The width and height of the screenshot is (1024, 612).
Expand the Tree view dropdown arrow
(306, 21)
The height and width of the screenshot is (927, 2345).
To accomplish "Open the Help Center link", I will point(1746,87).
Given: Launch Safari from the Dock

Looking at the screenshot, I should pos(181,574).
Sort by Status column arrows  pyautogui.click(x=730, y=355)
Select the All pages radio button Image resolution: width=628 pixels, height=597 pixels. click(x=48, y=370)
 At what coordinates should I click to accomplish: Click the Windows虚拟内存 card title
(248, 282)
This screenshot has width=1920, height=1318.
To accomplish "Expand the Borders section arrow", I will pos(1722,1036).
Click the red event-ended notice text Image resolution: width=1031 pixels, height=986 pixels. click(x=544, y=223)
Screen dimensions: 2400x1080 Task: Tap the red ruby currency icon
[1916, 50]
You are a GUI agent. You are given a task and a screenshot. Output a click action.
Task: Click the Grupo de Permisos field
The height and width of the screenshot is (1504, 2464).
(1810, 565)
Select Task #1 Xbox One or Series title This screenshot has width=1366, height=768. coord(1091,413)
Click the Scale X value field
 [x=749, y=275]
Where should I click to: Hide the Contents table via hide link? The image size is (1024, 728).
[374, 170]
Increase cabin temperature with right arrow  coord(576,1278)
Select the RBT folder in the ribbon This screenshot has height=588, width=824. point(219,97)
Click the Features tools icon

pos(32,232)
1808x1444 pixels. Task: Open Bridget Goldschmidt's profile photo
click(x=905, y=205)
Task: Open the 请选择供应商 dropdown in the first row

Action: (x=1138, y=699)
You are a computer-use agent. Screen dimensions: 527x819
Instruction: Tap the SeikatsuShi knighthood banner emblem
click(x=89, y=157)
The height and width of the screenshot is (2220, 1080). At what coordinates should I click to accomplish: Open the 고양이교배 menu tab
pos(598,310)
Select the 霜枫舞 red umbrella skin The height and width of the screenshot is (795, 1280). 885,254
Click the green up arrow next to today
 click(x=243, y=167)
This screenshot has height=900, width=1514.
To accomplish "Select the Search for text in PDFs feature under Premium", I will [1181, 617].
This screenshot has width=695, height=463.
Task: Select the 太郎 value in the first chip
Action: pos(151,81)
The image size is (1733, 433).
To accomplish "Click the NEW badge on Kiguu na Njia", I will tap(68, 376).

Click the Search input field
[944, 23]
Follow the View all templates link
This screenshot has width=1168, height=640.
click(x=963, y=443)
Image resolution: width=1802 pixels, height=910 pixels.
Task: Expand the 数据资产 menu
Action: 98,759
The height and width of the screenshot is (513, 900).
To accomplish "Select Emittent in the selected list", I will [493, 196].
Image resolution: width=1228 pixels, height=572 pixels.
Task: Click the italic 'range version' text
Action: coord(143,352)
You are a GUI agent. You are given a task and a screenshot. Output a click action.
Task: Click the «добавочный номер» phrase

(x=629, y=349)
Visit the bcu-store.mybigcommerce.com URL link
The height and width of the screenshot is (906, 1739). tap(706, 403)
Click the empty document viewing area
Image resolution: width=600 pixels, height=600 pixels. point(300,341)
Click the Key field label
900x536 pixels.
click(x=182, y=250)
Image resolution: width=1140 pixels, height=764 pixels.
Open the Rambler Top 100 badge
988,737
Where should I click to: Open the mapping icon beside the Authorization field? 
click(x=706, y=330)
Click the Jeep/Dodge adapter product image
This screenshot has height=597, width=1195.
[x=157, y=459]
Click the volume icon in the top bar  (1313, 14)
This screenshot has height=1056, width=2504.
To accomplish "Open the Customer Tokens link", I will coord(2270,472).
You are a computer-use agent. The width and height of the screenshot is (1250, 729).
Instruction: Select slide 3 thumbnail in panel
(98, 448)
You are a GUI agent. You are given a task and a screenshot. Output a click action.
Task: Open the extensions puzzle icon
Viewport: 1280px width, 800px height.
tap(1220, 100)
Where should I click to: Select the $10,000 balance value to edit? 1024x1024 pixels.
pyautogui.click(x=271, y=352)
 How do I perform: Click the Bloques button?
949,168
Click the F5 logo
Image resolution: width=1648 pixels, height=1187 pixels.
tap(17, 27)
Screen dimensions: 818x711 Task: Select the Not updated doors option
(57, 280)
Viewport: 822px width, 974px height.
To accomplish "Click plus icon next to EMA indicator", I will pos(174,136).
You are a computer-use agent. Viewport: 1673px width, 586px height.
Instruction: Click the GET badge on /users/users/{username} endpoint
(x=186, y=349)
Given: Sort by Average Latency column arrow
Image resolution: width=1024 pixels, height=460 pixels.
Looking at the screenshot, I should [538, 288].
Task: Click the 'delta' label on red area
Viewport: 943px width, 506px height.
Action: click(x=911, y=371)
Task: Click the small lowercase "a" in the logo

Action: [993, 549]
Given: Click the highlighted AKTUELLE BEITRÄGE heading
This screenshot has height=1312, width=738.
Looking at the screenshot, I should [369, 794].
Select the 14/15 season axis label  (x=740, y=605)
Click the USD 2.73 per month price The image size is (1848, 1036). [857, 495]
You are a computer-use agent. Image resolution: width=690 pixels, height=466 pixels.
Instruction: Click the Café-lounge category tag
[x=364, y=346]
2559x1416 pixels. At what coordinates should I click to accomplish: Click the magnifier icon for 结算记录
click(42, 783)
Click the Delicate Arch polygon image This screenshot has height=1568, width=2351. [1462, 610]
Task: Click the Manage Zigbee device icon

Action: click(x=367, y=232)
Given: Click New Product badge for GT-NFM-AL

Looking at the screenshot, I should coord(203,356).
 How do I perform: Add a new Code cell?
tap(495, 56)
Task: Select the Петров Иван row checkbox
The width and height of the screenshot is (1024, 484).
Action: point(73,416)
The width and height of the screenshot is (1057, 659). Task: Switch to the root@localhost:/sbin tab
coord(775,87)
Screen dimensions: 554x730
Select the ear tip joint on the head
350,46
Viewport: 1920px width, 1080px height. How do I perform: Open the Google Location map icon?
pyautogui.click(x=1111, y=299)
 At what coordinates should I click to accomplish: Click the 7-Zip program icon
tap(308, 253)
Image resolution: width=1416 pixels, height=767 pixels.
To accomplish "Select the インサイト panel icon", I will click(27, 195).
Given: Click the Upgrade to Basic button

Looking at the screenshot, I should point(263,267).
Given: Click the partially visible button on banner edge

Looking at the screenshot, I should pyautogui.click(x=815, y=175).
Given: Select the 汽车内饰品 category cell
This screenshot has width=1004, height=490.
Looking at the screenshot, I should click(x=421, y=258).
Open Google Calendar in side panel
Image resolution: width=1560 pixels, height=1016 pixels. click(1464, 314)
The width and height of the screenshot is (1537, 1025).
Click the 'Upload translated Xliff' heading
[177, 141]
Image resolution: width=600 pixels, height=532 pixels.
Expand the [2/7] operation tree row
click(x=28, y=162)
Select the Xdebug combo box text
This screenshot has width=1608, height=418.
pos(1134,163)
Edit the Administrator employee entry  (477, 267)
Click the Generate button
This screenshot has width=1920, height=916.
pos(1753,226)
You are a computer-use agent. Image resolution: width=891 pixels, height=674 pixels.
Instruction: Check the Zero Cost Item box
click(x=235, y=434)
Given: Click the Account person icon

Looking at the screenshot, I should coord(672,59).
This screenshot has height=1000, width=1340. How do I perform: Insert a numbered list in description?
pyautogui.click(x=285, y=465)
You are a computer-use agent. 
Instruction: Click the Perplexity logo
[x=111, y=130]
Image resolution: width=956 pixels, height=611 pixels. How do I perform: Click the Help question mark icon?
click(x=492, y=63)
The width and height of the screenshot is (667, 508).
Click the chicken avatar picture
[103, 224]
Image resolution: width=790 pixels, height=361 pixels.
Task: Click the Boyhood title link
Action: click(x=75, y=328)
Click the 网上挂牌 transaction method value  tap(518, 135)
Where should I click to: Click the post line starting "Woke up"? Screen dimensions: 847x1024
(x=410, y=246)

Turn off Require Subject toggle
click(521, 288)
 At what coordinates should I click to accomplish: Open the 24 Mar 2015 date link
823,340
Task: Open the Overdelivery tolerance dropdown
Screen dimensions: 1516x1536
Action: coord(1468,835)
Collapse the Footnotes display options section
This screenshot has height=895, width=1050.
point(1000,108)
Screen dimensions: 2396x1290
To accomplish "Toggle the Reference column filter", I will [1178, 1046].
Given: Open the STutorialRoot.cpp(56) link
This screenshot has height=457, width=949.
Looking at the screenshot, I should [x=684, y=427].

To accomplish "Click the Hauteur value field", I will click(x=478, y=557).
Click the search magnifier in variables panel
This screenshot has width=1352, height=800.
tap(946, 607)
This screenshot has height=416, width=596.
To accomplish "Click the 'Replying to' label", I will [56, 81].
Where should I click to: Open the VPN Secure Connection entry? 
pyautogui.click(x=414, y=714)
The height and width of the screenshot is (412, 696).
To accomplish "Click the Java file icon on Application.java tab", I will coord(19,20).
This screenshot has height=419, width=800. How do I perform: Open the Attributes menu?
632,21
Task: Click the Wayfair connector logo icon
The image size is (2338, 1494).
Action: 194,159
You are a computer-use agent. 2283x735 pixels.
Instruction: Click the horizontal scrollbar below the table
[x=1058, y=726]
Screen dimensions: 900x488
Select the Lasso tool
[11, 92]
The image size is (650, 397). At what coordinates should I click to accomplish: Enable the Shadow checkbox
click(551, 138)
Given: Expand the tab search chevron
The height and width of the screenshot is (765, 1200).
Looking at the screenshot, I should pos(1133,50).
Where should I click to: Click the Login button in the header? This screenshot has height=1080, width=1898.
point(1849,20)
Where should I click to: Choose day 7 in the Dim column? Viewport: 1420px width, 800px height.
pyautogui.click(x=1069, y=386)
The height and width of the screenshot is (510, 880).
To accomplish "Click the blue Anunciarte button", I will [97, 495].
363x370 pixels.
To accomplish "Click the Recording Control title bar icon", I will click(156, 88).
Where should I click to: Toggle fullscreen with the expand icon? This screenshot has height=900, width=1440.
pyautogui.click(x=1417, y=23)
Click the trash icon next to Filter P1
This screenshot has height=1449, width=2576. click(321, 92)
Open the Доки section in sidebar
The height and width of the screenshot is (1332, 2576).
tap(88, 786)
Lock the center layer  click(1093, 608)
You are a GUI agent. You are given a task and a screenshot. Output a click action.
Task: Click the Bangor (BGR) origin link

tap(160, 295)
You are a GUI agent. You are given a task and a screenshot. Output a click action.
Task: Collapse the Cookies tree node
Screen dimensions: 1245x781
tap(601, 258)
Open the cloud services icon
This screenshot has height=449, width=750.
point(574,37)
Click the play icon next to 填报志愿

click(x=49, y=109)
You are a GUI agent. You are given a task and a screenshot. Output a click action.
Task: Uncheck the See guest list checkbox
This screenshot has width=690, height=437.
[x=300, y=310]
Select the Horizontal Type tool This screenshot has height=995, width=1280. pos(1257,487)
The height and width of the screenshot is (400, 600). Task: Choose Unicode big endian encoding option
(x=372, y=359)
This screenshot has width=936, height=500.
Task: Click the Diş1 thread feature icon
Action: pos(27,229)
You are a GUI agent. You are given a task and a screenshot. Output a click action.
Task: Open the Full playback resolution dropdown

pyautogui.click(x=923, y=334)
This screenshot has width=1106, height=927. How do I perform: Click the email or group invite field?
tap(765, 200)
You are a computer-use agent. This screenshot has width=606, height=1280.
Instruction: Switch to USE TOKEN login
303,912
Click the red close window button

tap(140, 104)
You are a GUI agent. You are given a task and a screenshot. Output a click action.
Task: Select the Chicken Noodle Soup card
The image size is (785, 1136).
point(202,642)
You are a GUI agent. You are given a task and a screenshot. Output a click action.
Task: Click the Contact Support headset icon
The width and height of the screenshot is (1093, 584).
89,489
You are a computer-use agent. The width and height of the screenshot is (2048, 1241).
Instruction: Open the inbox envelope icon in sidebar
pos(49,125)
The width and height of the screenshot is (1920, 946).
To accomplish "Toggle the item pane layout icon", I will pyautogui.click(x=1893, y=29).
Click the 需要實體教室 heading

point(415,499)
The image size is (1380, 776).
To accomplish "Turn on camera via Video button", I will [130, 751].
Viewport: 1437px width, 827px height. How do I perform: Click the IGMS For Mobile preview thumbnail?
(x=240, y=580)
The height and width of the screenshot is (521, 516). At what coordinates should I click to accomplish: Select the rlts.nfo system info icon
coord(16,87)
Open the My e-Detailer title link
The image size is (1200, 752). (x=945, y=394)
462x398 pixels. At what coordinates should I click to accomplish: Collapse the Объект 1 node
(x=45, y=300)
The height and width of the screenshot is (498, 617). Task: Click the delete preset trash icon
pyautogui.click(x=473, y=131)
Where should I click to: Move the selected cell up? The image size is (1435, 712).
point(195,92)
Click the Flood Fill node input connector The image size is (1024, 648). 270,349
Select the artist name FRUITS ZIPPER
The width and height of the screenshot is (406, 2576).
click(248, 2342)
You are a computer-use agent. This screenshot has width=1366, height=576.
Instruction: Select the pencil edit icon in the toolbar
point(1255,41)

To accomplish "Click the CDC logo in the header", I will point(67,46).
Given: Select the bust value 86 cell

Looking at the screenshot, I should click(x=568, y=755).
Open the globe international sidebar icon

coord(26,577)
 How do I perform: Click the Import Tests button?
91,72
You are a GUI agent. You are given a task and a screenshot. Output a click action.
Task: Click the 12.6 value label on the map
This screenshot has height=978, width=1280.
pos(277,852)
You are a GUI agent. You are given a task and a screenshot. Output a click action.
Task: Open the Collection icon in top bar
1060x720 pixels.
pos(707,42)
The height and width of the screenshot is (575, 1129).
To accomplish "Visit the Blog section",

* **Instructions to follow**: Please rewrite the records from the start up to and including the line with "click(x=243, y=167)", replacing "Tree view" with "Folder view" and leaving everything else unchanged.

* **Solution to this problem**:
The width and height of the screenshot is (1024, 612).
Expand the Folder view dropdown arrow
(306, 21)
The height and width of the screenshot is (927, 2345).
To accomplish "Open the Help Center link", I will point(1746,87).
Given: Launch Safari from the Dock

Looking at the screenshot, I should pos(181,574).
Sort by Status column arrows  pyautogui.click(x=730, y=355)
Select the All pages radio button Image resolution: width=628 pixels, height=597 pixels. click(x=48, y=370)
 At what coordinates should I click to accomplish: Click the Windows虚拟内存 card title
(248, 282)
This screenshot has width=1920, height=1318.
To accomplish "Expand the Borders section arrow", I will pos(1722,1036).
Click the red event-ended notice text Image resolution: width=1031 pixels, height=986 pixels. click(x=544, y=223)
Screen dimensions: 2400x1080 Task: Tap the red ruby currency icon
[1916, 50]
You are a GUI agent. You are given a task and a screenshot. Output a click action.
Task: Click the Grupo de Permisos field
The height and width of the screenshot is (1504, 2464).
(1810, 565)
Select Task #1 Xbox One or Series title This screenshot has width=1366, height=768. coord(1091,413)
Click the Scale X value field
 [x=749, y=275]
Where should I click to: Hide the Contents table via hide link? The image size is (1024, 728).
[374, 170]
Increase cabin temperature with right arrow  coord(576,1278)
Select the RBT folder in the ribbon This screenshot has height=588, width=824. point(219,97)
Click the Features tools icon

pos(32,232)
1808x1444 pixels. Task: Open Bridget Goldschmidt's profile photo
click(x=905, y=205)
Task: Open the 请选择供应商 dropdown in the first row

Action: (x=1138, y=699)
You are a computer-use agent. Screen dimensions: 527x819
Instruction: Tap the SeikatsuShi knighthood banner emblem
click(x=89, y=157)
The height and width of the screenshot is (2220, 1080). At what coordinates should I click to accomplish: Open the 고양이교배 menu tab
pos(598,310)
Select the 霜枫舞 red umbrella skin The height and width of the screenshot is (795, 1280). 885,254
Click the green up arrow next to today
 click(x=243, y=167)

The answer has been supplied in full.